Was Satire darf und was nicht, ist seit geraumer Zeit eine breit diskutierte Frage, die nicht final beantwortet werden kann. Mit einer möglichen Beantwortung sah sich das Oberlandesgericht Dresden (OLG) durch die Klage einer Frau beauftragt, die sich durch einen veröffentlichten Artikel verunglimpft sah. Und da es wie immer auf den Einzelfall ankommt - was einer allgemeingültigen Beantwortung eben auch entgegensteht -, spielt der gesamte Kontext hier die entscheidende Rolle.

Eine Rechtsanwältin hatte einen Mann in einer Verkehrssache vertreten. Über diese Verhandlung veröffentlichte der Mann einen Artikel.
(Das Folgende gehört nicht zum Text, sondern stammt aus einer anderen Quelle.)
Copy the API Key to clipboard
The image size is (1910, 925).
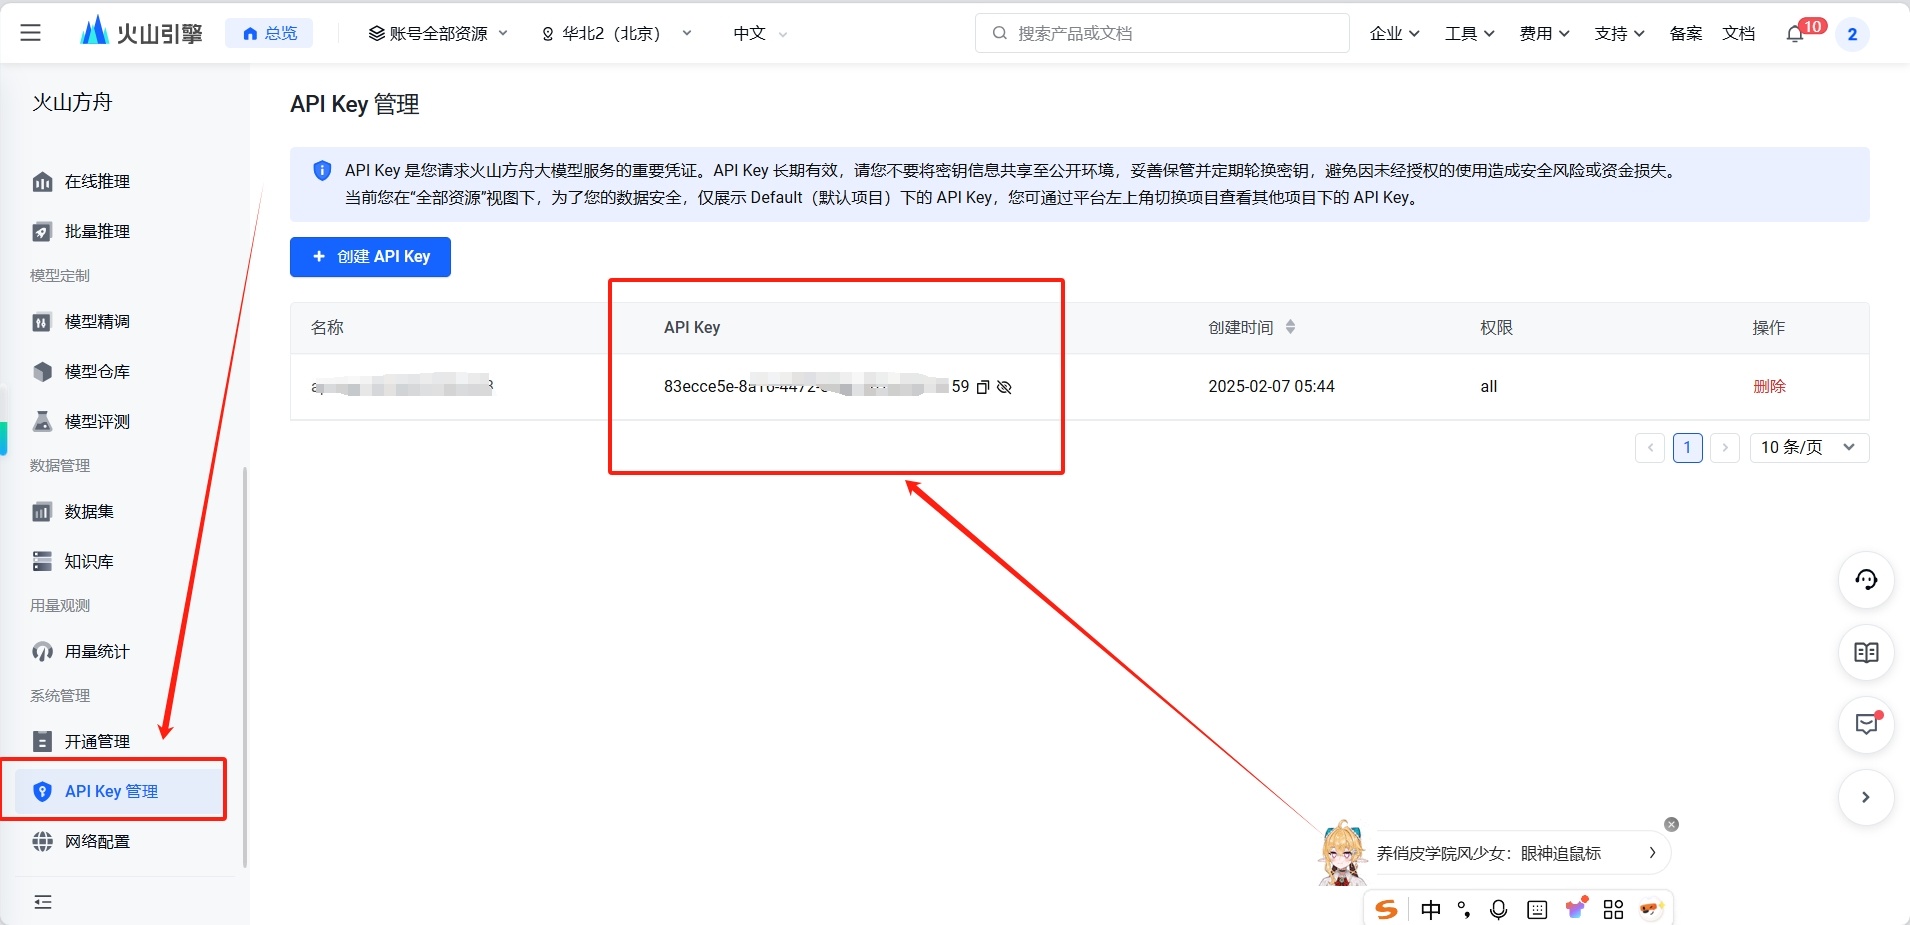point(982,387)
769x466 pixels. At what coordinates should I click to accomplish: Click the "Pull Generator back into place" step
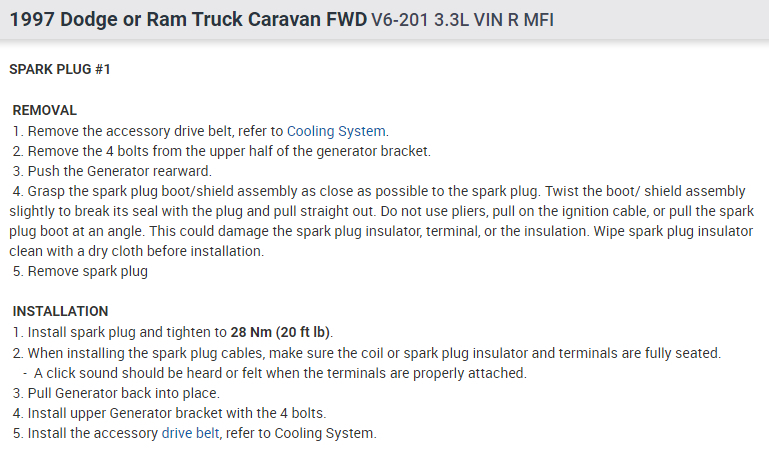(123, 393)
Die Rechtsanwältin meinte nun, durch verschiedene Äußerungen im Artikel schwerwiegend in ihrem Persönlichkeitsrecht und ihrer Würde als Organ der Rechtspflege verletzt worden zu sein. Sie verlangte eine Geldentschädigung in Höhe von mindestens 10.000 EUR. Das Geld erhielt sie allerdings nicht - es lag keine Persönlichkeitsrechtsverletzung vor.
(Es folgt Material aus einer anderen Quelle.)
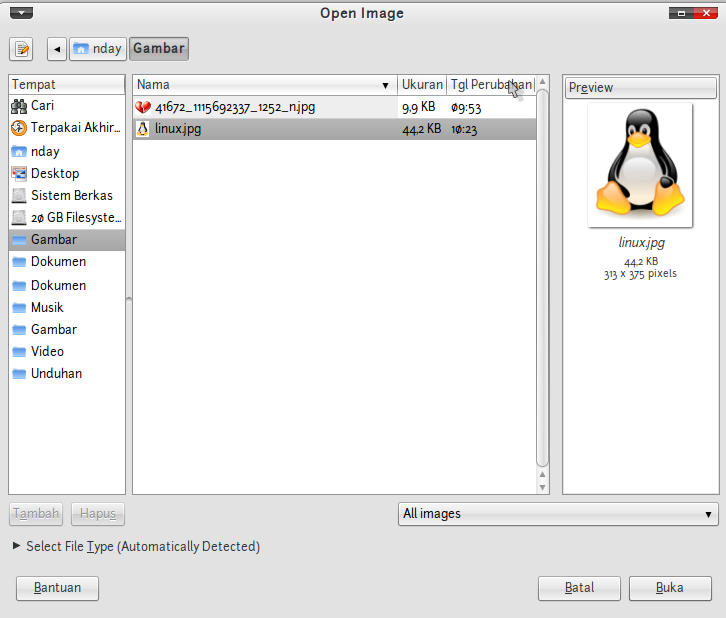Select Cari binoculars search icon
The image size is (726, 618).
(19, 105)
Das OLG wertete den Artikel als satirisch angelegte Glosse über eine Gerichtsverhandlung. Der Mann hatte etwas von gängigen Klischees über die Justiz geschrieben, wie "Treppen und Flure wie aus Soko Leipzig" und "Tatort", "Vergitterte Fenster" und "wartete die Zeit, die der Amtsschimmel durchtraben musste". Und in exakt diesen Kontext reihte sich die ebenfalls klischeehafte Beschreibung der Rechtsanwältin ein, der ein "filmreifer Auftritt" bescheinigt wurde, bei dem sie mit "Gesetzen und Paragrafen abrufbereit angefüllt" gewesen sei. Auch beim Vergleich des Erscheinungsbilds der Rechtsanwältin im Gerichtssaal mit dem Auftreten einer "Dame vom Escortservice" handelte es sich nicht etwa um die Behauptung, die Rechtsanwältin selbst übe einen solchen Beruf aus oder biete sexuelle Dienstleistungen an. Vielmehr handelte es sich hierbei erkennbar um Satire.

Hinweis: Auch bei der Satire gibt es natürlich Grenzen, die nicht überschritten werden dürfen. Eine solche Grenzüberschreitung lag in diesem Fall noch nicht vor.